++++ MATERIAL TO PROCESS
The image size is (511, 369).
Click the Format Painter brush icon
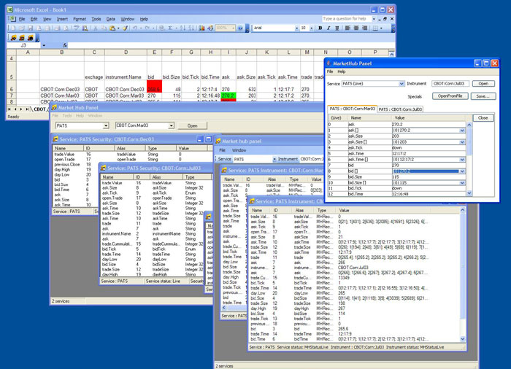click(125, 28)
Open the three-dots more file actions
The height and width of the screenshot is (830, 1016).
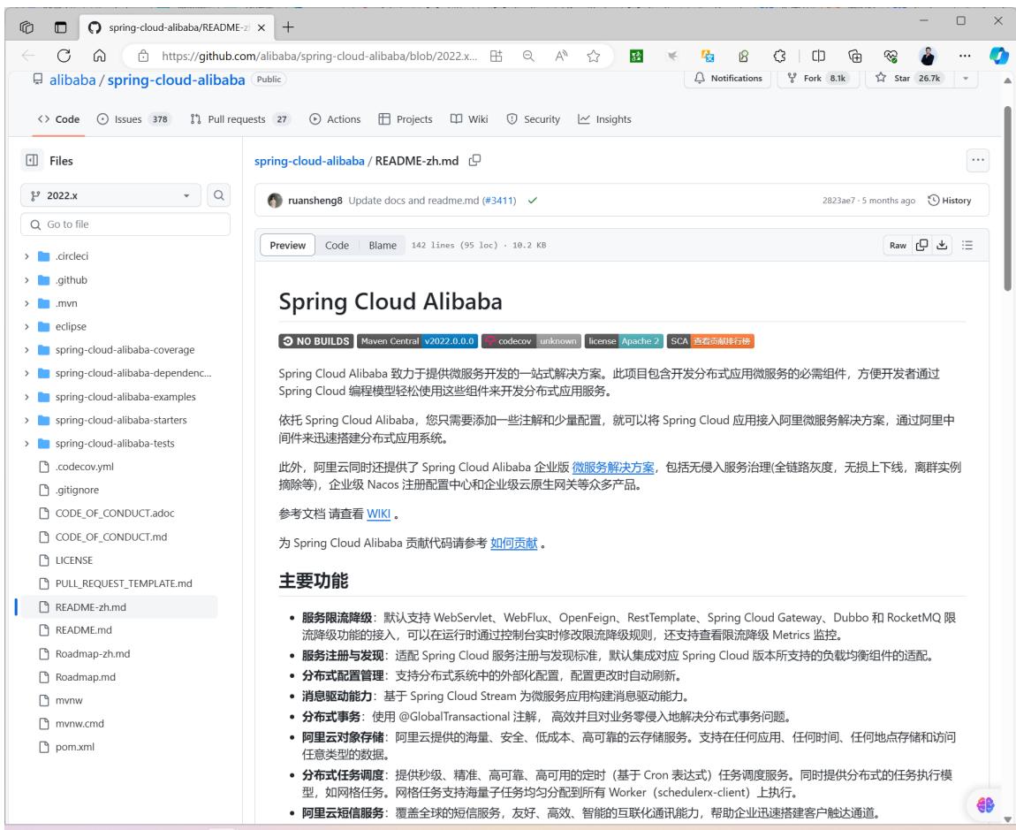pyautogui.click(x=978, y=160)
++++++++
§ EXERCISE OBJECTIVE
From the first line to the last, reproduce the records above exactly and skip the pictures.

§ ANSWER SECTION
The image size is (511, 369).
Click the Format Painter brush icon
click(125, 28)
Open the three-dots more file actions
The height and width of the screenshot is (830, 1016).
pyautogui.click(x=978, y=160)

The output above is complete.